Correlation and regression analysis was carried out using JMP Pro 13.1.0.

Results and discussion

We first evaluate the ability of the model to predict changes in the concentrations in human milk over time before comparing measured and modeled concentrations in space and assessing the model accuracy.

Variability of PCB 153 concentrations in human milk over time

Measured data were available for more than one year for 20 countries. In all cases but one a decrease in the concentration of PCB 153 in human milk was observed (Table S5). To evaluate the ability of the model to capture the temporal trend in the measured data, the quotient of the concentrations between the two sampling years was calculated. These quotients obtained for the measured data and modeled data are compared in Fig. 1. The measured and the modeled quotients were highly correlated (r = 0.72, p = 0.0005). However, the modeled decrease in concentration tended to be slower than the observed decrease; for 15 of 22 data points (14 of 20 countries) the modeled decrease was slower with a median residual of 0.33, while for 7 data points the modeled decrease was faster with a median residual of 0.17. This tendency to under-predict the decrease in concentration in human milk could be due to an underestimation of the rate of decrease of emissions, an underestimation of the rate of removal of PCBs in the environment, or changes over time in the exposure vectors such as dietary habits or food sourcing that were not considered in the model.
image file: c8em00023a-f1.tif
Fig. 1 Ability of the models to predict changes over time. The quotient of the concentration of PCB 153 in human milk sampled in the same country in two different years, with the most recent year in the denominator. The 22 data points show observations from 20 different countries from samples collected between 2000 and 2014.

The under-prediction of the decrease in concentrations in human milk must be due to either weaknesses in the emissions/fate modeling or in the bioaccumulation/exposure modeling. To assess the former, we compared modeled time trends for concentrations in air with time trends constructed from measured PCB 153 concentrations in air reported in the data repository for the WHO/UNEP global monitoring plan.33 We note that the concentration in air controls exposure via the terrestrial food chain and indirectly influences exposure via the aquatic food web. We extracted passive air sampling data that had been collected at the same location in 3 or more different years. The earliest data used were from 2005, the most recent from 2014. Details of the data selection are provide in Text S3 in the ESI. A total of 58 data sets were extracted and linear regressions of ln concentration vs. year were made to determine the first order time constant. The regressions yielded an r2 > 0.5 for 40 of the data sets; 36 of these were for sites in Europe. The time constants for these 40 data sets were compared with time constants calculated from modeled values of the average annual concentration of PCB 153 in air for the same location and time period. In all but two cases the measured time constant was more negative, i.e., greater than the modeled time constant (see Fig. 2). The measured time constant was on average 4.4 (median 3.6) times greater than the modeled. This suggests that under-prediction of the rate of decrease of environmental concentration by the emissions/fate modeling was one of the reasons for the under-prediction of the rate of decrease in the concentration of PCB 153 in human milk.

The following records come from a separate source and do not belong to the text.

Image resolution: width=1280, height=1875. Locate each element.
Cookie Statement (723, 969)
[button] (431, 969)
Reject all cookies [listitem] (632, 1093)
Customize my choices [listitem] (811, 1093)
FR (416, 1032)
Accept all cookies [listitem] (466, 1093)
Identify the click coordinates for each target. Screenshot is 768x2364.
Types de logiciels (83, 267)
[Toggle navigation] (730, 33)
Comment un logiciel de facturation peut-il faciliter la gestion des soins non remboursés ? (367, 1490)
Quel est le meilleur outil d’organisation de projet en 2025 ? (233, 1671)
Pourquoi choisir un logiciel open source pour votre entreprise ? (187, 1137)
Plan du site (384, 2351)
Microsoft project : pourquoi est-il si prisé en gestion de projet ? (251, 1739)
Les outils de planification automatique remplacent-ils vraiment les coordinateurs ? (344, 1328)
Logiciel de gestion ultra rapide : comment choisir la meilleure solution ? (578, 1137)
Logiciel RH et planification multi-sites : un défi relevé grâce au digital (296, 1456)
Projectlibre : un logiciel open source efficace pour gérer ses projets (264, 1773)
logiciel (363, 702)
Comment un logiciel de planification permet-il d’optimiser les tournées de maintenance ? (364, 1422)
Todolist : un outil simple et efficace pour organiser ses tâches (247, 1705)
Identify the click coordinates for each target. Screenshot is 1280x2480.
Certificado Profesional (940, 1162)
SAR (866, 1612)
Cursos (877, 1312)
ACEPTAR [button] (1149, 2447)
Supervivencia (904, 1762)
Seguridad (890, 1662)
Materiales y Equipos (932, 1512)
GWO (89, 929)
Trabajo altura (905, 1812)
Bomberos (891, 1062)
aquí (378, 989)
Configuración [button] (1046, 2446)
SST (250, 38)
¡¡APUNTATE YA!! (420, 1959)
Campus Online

image file: c8em00023a-f2.tif
Fig. 2 Modeled versus measured time constant for the change in the concentration of PCB 153 in air. The measured data were derived from passive samplers deployed at 40 sites around the world (36 of them in Europe) for varying time periods between 2005 and 2014. The modeled time constants were derived from modeled average annual concentrations in air for the same site and for the same time period as the measured data. The mean and standard error of the time constant are shown. The thick line shows the line of perfect agreement between the modeled and measured values. For an expanded image of the data, see Fig. S2.

Several authors have reported a tendency of model scenarios to underestimate the rate of decline of concentrations of PCB 153 in air. Hauck et al. compared modeled and measured time constants for 3 sites in Europe for the period 1994–2002 and obtained similar results to ours: modeled values of −0.06, −0.06 and −0.07 per year compared to measured values of −0.48, −0.17 and −0.17 per year.34 Breivik et al. observed that the modeled rate of decline was slower than the measured rate of decline for sites in Sweden and Norway during the period 1989–2005 and proposed deficits in the historical emissions scenario as a possible weakness in their chain of models.7 In Breivik and co-workers' most recently published PCB emissions scenario an effort was made to address these deficits; emissions prior to 1984 were increased by 123%, resulting in a considerably steeper decline in PCB emissions between 1976 and 1984.20,21 We used this emissions scenario in our model.

On the other hand, there are studies showing rates of decline of concentrations in air that are more consistent with the model predictions (0.05–0.08 per year, Fig. 2 and S2). Active air sampling at a semi-rural site in England between 1992 and 2007 yielded a time constant of 0.14 per year,35 while passive sampling at rural sites in Wales and Scotland between 1998 and 2008 yielded time constants of 0.08 and 0.12 per year, respectively.36 Several active sampling studies providing only data for the sum of the indicator PCBs have also reported low rates of decline: 0.09 per year for a semi-rural site in England (1992–2012), 0.12 per year for several rural sites in England (1997–2012),37 and 0.09 per year for 8 EMEP sites located in Scandinavia (mid 1990's–2008).35 The variability in the reported empirical observations makes it difficult to establish whether the modeled rate of decline of the concentration of PCB 153 in air is indeed underestimated.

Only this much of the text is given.